Image Counterfactual Sensitivity Analysis for Detecting Unintended Bias
This work addresses the critical need for bias detection in facial classifiers used in high-impact applications like authentication and surveillance, though it is presented as a proof-of-concept with incremental advancements.
The authors tackled the problem of detecting unintended bias in facial analysis models by proposing an image counterfactual sensitivity analysis framework, which uses generative adversarial networks to manipulate face characteristics and measure their effects on a smiling attribute classifier, revealing several factors that influence predictions.

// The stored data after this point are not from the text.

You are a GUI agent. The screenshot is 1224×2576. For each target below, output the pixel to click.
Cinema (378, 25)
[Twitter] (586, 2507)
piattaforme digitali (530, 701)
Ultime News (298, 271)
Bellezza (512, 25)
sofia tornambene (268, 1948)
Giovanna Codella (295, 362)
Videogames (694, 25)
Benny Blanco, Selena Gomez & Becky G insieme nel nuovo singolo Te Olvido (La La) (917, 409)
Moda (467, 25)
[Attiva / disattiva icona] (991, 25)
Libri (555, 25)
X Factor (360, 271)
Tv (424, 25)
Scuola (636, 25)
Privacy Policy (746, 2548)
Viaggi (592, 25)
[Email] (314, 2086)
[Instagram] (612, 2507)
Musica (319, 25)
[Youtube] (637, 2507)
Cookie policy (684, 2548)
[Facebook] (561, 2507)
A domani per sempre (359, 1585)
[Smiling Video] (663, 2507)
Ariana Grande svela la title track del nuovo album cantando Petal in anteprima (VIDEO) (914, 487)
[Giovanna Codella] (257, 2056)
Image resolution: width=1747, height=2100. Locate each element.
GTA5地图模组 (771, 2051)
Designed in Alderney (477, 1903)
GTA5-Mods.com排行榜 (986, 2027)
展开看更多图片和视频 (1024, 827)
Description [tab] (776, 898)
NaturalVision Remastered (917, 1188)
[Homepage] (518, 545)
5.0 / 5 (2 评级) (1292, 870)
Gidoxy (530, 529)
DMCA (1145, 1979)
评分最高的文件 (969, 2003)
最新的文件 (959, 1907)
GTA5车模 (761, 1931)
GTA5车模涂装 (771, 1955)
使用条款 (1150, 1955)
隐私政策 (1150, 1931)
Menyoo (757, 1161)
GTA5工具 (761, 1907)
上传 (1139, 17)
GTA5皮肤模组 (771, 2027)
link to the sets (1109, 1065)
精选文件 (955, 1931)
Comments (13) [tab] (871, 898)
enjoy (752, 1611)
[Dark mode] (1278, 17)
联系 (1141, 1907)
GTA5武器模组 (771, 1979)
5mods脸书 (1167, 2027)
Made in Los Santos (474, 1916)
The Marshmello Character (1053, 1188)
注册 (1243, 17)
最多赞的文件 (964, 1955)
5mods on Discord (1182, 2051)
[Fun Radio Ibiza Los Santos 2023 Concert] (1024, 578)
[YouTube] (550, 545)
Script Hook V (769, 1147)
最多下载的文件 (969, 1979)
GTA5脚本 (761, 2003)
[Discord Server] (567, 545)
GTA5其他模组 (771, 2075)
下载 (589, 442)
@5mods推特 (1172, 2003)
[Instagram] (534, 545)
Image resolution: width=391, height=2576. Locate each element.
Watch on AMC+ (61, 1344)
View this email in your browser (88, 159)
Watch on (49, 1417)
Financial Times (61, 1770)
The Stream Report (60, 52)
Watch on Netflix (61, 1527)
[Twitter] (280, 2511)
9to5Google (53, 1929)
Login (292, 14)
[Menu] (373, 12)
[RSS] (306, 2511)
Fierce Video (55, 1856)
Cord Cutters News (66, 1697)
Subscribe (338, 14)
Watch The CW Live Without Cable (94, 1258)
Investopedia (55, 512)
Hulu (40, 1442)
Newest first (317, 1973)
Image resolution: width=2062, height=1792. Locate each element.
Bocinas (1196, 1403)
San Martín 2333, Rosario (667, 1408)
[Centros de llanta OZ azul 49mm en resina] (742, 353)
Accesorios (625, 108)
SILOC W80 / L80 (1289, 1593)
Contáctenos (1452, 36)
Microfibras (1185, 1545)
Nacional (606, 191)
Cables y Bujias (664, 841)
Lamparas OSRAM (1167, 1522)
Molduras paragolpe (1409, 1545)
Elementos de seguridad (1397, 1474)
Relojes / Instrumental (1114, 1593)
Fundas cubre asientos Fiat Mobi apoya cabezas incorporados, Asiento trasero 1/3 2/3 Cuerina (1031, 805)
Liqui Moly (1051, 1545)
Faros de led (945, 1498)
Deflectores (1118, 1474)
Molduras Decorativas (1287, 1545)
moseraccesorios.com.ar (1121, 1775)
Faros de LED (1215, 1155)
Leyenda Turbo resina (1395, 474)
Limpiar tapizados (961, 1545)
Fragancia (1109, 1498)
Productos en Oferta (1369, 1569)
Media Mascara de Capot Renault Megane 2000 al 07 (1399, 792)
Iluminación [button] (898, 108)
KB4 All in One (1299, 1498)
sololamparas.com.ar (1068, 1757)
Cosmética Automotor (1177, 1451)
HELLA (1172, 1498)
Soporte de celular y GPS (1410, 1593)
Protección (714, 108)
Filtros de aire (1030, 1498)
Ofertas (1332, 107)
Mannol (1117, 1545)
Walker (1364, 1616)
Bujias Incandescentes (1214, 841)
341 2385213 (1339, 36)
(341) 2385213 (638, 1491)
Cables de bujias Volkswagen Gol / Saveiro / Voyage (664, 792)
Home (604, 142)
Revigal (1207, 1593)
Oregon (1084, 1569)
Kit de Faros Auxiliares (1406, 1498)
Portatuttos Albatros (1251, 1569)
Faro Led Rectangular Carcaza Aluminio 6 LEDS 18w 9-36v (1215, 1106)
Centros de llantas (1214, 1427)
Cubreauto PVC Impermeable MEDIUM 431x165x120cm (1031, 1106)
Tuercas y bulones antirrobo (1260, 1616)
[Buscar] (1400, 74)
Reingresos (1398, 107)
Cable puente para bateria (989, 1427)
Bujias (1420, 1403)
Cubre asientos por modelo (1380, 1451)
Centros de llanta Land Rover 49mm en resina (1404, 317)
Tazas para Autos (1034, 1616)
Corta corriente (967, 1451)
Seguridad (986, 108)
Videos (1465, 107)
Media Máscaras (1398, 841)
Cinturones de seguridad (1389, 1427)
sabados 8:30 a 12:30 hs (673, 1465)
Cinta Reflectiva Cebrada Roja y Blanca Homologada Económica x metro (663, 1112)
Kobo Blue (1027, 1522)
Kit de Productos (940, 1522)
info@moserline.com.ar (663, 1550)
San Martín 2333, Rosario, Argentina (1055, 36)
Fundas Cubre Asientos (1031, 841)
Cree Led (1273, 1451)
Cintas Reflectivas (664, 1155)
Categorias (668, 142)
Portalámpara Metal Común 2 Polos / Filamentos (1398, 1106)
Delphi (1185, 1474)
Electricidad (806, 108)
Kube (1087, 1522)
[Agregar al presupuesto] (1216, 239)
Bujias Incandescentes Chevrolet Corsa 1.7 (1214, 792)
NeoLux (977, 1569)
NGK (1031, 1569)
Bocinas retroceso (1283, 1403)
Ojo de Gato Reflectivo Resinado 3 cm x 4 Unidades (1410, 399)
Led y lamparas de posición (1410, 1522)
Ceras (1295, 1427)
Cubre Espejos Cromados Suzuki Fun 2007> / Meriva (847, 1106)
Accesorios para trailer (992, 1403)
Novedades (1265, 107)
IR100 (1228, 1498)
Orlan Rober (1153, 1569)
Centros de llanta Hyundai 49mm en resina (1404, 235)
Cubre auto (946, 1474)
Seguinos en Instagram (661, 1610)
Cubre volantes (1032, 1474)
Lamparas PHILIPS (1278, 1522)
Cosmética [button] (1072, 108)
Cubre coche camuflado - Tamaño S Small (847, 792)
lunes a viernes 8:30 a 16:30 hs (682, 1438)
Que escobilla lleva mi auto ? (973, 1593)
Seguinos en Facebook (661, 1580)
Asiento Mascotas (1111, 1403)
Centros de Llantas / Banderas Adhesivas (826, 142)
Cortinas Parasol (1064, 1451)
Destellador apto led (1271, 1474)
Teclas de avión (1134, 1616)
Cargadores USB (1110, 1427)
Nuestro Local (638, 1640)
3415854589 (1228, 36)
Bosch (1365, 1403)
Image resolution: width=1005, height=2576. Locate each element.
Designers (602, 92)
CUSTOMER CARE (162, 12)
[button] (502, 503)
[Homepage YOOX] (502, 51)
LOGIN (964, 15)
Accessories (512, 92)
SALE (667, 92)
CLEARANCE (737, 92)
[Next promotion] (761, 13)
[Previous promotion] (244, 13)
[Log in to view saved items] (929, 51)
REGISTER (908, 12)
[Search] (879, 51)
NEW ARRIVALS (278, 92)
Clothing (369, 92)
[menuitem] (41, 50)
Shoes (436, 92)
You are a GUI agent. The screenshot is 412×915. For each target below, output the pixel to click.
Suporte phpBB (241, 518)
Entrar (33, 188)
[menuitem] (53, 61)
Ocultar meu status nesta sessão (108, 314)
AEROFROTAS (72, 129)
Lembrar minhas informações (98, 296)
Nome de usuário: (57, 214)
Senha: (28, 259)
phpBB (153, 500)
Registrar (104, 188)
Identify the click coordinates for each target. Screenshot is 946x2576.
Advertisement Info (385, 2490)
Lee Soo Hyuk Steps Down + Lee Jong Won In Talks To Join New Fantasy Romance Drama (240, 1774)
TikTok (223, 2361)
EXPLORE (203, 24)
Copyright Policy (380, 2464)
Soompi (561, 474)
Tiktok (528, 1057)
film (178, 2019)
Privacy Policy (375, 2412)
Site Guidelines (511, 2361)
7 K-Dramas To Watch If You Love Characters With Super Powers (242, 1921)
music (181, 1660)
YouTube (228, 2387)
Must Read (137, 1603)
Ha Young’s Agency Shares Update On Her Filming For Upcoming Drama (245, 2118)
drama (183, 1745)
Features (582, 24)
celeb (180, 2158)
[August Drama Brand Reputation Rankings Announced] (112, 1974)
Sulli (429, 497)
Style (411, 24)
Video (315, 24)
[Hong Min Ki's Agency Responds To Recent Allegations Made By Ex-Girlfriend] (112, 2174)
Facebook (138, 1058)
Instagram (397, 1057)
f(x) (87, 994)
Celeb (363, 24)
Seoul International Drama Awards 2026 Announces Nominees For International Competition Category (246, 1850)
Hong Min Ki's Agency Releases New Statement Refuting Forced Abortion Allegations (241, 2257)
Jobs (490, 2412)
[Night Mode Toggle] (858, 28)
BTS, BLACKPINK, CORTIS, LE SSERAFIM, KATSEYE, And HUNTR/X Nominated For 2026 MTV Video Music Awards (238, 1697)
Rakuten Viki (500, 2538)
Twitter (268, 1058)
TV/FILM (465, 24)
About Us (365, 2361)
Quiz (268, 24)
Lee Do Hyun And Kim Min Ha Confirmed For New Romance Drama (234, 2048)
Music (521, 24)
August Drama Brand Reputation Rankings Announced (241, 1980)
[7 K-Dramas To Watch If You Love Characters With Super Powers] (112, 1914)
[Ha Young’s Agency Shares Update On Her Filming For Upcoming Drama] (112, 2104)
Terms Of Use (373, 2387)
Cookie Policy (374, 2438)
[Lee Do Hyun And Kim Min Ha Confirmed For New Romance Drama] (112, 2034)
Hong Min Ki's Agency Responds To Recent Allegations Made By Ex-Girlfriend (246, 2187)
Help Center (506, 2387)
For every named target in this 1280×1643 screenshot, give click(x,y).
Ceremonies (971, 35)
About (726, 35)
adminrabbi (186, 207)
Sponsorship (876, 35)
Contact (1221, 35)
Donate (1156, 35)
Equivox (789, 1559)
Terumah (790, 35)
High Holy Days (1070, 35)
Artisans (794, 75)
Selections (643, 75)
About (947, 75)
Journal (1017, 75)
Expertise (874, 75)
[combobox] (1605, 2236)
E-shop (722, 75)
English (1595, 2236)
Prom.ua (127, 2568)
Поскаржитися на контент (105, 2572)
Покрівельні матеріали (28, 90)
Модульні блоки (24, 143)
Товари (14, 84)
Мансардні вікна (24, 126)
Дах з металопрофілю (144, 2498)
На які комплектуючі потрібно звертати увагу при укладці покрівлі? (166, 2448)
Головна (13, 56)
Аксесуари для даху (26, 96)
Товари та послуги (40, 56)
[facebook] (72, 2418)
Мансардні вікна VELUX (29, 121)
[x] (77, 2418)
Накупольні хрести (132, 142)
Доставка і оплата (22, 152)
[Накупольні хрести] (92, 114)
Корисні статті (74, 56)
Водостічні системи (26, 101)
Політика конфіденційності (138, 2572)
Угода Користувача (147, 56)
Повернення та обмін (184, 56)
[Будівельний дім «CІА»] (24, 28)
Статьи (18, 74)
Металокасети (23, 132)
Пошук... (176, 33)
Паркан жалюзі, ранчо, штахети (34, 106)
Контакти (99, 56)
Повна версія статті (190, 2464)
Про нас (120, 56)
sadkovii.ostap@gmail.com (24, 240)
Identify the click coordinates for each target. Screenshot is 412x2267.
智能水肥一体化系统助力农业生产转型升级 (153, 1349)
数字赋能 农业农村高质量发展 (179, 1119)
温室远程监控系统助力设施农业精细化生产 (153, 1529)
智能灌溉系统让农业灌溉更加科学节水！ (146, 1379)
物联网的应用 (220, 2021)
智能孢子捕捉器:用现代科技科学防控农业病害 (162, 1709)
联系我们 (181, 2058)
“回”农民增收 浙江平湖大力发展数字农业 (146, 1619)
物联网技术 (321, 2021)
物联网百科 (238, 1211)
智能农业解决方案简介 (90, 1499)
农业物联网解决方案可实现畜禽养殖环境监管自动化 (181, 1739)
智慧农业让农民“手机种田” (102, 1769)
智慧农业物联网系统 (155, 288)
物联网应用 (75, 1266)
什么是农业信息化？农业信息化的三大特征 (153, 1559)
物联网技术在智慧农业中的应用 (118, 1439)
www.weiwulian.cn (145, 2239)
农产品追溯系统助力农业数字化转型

Facial analysis models are increasingly used in applications that have serious impacts on people's lives, ranging from authentication to surveillance tracking. It is therefore critical to develop techniques that can reveal unintended biases in facial classifiers to help guide the ethical use of facial analysis technology. This work proposes a framework called \textit{image counterfactual sensitivity analysis}, which we explore as a proof-of-concept in analyzing a smiling attribute classifier trained on faces of celebrities. The framework utilizes counterfactuals to examine how a classifier's prediction changes if a face characteristic slightly changes. We leverage recent advances in generative adversarial networks to build a realistic generative model of face images that affords controlled manipulation of specific image characteristics. We then introduce a set of metrics that measure the effect of manipulating a specific property on the output of the trained classifier. Empirically, we find several different factors of variation that affect the predictions of the smiling classifier. This proof-of-concept demonstrates potential ways generative models can be leveraged for fine-grained analysis of bias and fairness.